### ACTION ITEM
Please give back, word for word, each line from the start of the entries through the one in which "Image resolution: width=969, height=2576." is found.

### DATA IN THIS EXERCISE
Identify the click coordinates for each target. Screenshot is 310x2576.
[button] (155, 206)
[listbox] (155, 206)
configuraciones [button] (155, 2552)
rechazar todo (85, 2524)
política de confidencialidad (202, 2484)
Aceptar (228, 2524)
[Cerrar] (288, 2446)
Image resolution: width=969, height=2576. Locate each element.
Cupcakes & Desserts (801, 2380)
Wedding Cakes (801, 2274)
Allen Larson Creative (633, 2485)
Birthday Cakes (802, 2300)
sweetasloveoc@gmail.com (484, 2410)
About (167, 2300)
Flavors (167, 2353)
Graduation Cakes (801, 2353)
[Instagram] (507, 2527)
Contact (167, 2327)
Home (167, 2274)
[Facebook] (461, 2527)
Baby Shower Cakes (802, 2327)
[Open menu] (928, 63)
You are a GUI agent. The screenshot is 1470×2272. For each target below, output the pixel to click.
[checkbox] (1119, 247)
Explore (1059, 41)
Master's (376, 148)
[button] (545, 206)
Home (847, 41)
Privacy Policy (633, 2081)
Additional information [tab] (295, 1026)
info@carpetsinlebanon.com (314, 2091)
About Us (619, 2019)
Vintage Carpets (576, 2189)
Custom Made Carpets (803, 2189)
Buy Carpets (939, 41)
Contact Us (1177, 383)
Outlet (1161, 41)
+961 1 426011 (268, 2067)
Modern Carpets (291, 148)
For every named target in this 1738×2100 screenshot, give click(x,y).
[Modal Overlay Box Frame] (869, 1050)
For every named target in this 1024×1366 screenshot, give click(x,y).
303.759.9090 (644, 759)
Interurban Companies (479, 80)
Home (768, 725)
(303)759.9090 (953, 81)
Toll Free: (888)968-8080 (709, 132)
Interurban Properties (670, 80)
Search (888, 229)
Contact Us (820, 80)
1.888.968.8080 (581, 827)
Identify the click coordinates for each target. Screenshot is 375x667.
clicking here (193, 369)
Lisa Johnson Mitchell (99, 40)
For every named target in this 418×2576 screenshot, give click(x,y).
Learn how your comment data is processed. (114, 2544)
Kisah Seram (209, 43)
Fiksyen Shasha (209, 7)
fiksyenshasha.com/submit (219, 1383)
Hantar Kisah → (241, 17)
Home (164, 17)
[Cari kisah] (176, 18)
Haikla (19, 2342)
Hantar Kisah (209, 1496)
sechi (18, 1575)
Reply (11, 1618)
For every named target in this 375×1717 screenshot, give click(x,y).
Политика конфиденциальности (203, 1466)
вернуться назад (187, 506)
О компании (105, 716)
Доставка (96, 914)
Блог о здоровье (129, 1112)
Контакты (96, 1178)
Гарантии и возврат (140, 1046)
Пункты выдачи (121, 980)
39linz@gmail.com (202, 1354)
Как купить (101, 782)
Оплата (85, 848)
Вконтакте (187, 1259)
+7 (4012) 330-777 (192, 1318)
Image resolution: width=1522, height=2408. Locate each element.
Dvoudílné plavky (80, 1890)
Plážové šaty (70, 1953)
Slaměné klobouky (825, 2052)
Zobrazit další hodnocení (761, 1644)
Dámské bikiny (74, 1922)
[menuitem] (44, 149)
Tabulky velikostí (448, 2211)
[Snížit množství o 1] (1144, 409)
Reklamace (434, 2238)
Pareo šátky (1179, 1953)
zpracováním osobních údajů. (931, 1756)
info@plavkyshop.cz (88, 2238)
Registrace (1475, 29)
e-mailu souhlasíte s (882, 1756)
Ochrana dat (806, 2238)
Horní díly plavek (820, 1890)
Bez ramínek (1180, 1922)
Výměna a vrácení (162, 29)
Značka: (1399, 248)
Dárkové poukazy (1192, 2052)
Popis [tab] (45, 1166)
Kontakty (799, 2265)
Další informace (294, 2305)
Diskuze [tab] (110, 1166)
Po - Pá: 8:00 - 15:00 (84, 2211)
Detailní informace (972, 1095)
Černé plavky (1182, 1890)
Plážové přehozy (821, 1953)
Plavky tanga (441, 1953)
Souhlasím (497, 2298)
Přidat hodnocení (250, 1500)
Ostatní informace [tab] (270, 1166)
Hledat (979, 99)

### RESPONSE TO THIS EXERCISE
Identify the click coordinates for each target. Screenshot is 310x2576.
[button] (155, 206)
[listbox] (155, 206)
configuraciones [button] (155, 2552)
rechazar todo (85, 2524)
política de confidencialidad (202, 2484)
Aceptar (228, 2524)
[Cerrar] (288, 2446)
Image resolution: width=969, height=2576. Locate each element.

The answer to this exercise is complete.